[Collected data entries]
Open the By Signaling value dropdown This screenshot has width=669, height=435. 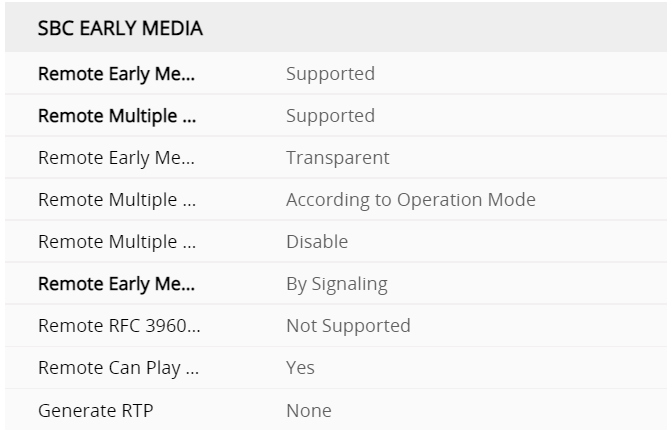336,284
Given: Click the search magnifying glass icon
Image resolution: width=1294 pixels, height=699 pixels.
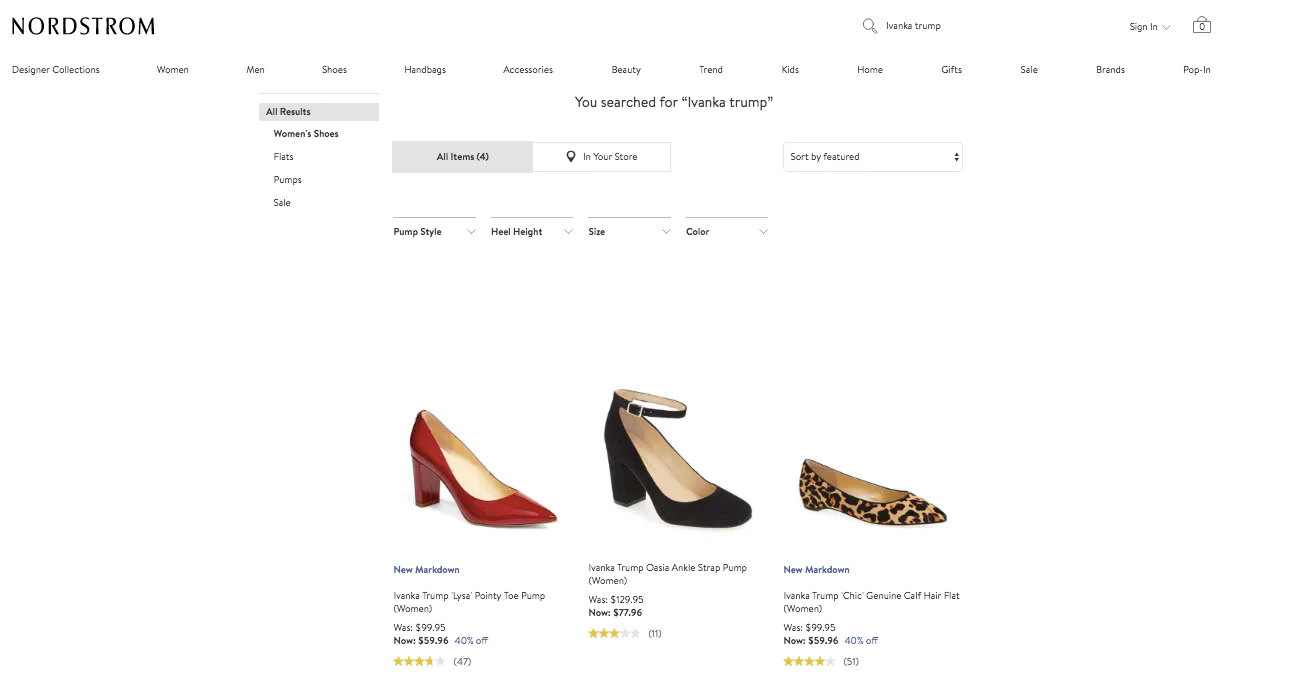Looking at the screenshot, I should [869, 26].
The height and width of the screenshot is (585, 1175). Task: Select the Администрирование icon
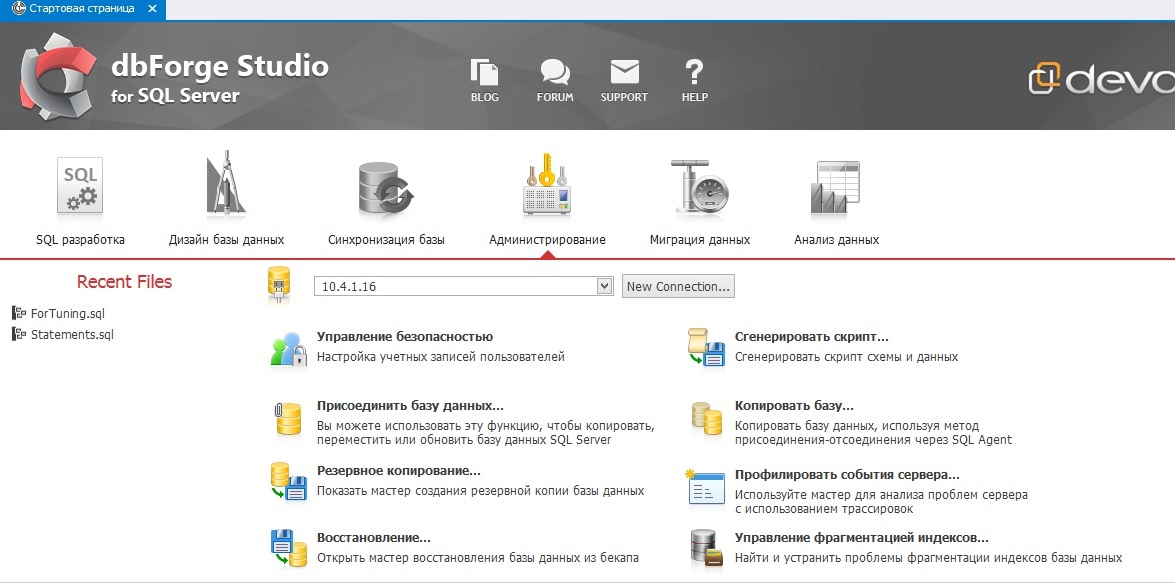[x=545, y=187]
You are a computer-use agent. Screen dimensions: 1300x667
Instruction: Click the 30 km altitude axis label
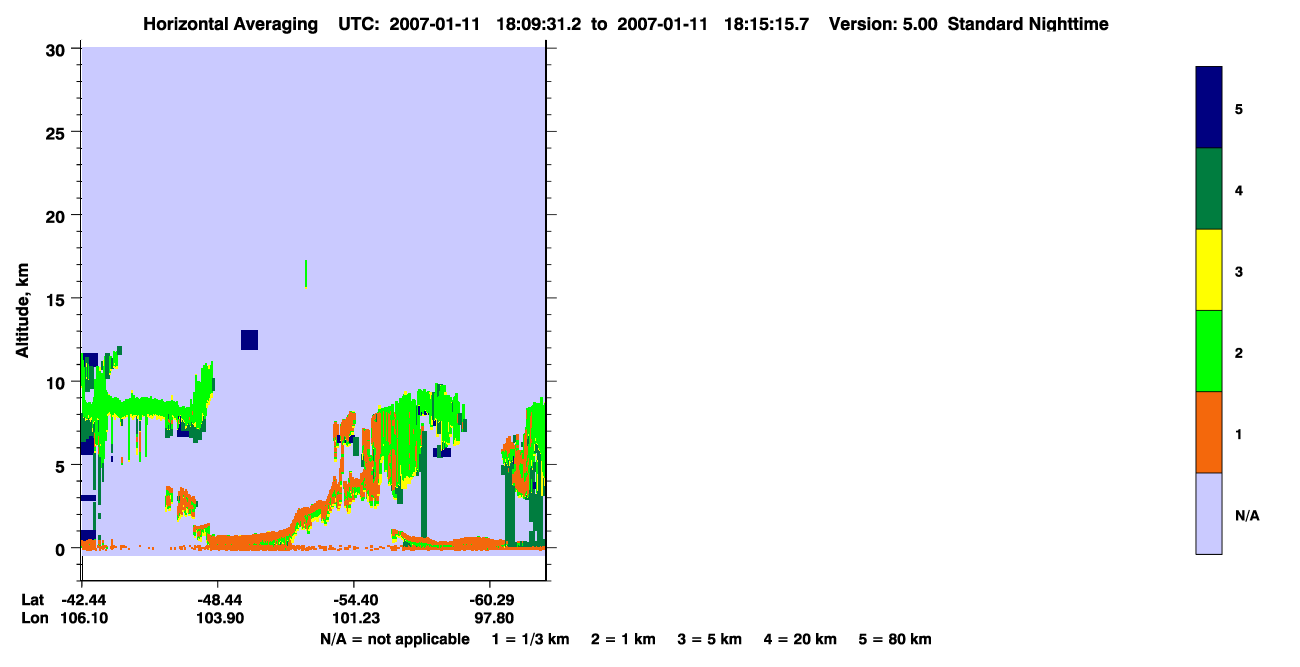click(58, 49)
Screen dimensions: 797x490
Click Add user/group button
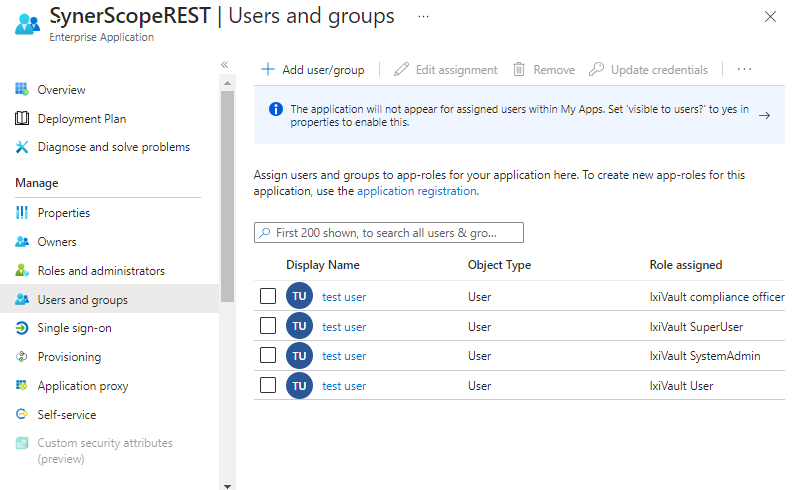(x=313, y=70)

* Work instruction
Look through the entries, and return every line that the word "dimensions" appears in.

* Completed exercise
You are a computer-use agent. Screen dimensions: 1300x667
Screen dimensions: 797x490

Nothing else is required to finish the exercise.